◆ WORK TO COMPLETE ◆
Answer these questions from the factsheet below:
(a) What month and year is the factsheet dated?
(b) According to the factsheet, why do councils sometimes refuse to admit error when they are obviously in the wrong?
(c) How does the office of the Local Government Ombudsman advertise itself?

◆ PROVIDED PASSAGE ◆
Local Government Ombudsman Watch Factsheet                                                          
August 2007

www.ombudsmanwatch.org
Imagine you have suffered a significant injustice at the hands of a local council, which has been caused by administrative error,
incompetence, or what seems like a stubborn refusal to read your correspondence and respond to it in a reasonable way. Perhaps you
really have in fact already suffered such a misfortune.

Sometimes councils refuse to admit error when they are obviously in the wrong, because the truth is too inconvenient, or too costly.

When you find yourself on the receiving end of local authority bad practice that they refuse to acknowledge or put right, the
consequence to you might well be great upset, inconvenience, worry and/or financial loss.

You might have complained about council tax administration, or a planning permission, social services, neighbour nuisance, housing
benefit or schooling issue - or an unfair parking ticket, or indeed anything that falls within the remit of a local authority's administrative
activities.

You have complained to the council, but they refuse to act, or refuse to admit error or fault, despite all the evidence. The council might
claim to have 'lost' or 'never received' crucial correspondence. You have exhausted the council's complaints procedure.

It seems that your only option now is to complain to the Local Government Ombudsman (LGO), whose office advertises itself as an
independent watchdog. Your hope might be that this office, funded by the taxpayer, will recognise the injustice you have suffered, and
ask the council to put things right.

◆ RAW DATA ◆

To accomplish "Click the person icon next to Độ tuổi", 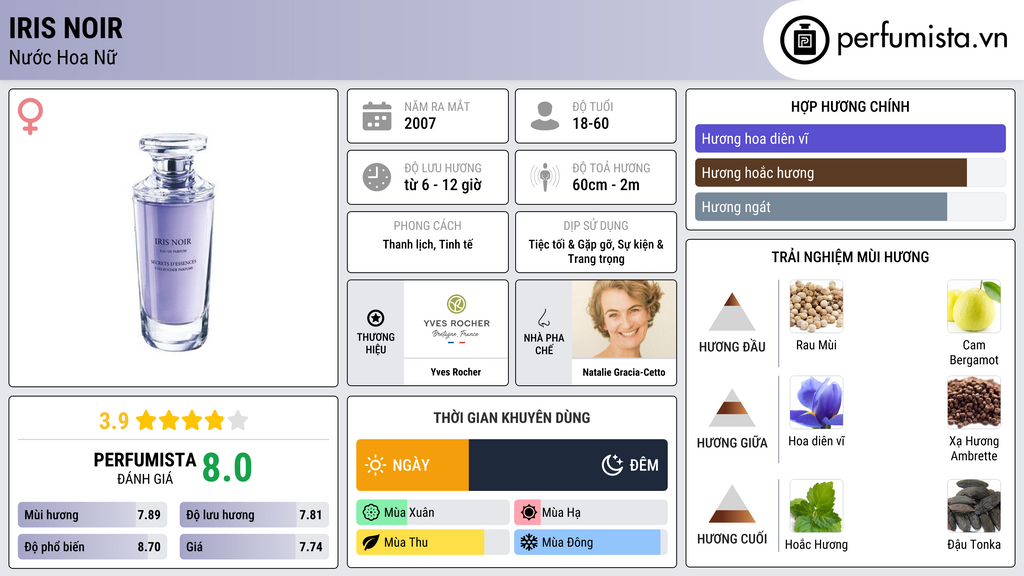I will (x=545, y=116).
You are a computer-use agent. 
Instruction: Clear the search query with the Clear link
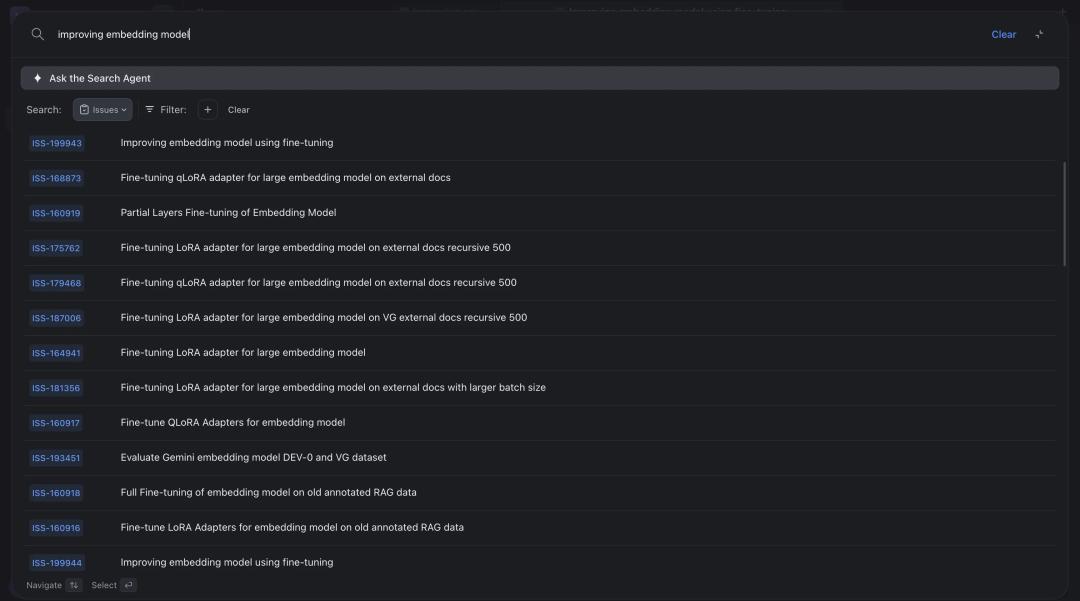pyautogui.click(x=1003, y=33)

◆ RESPONSE TO THIS EXERCISE ◆
(a) August 2007
(b) Because the truth is too inconvenient, or too costly.
(c) As an independent watchdog.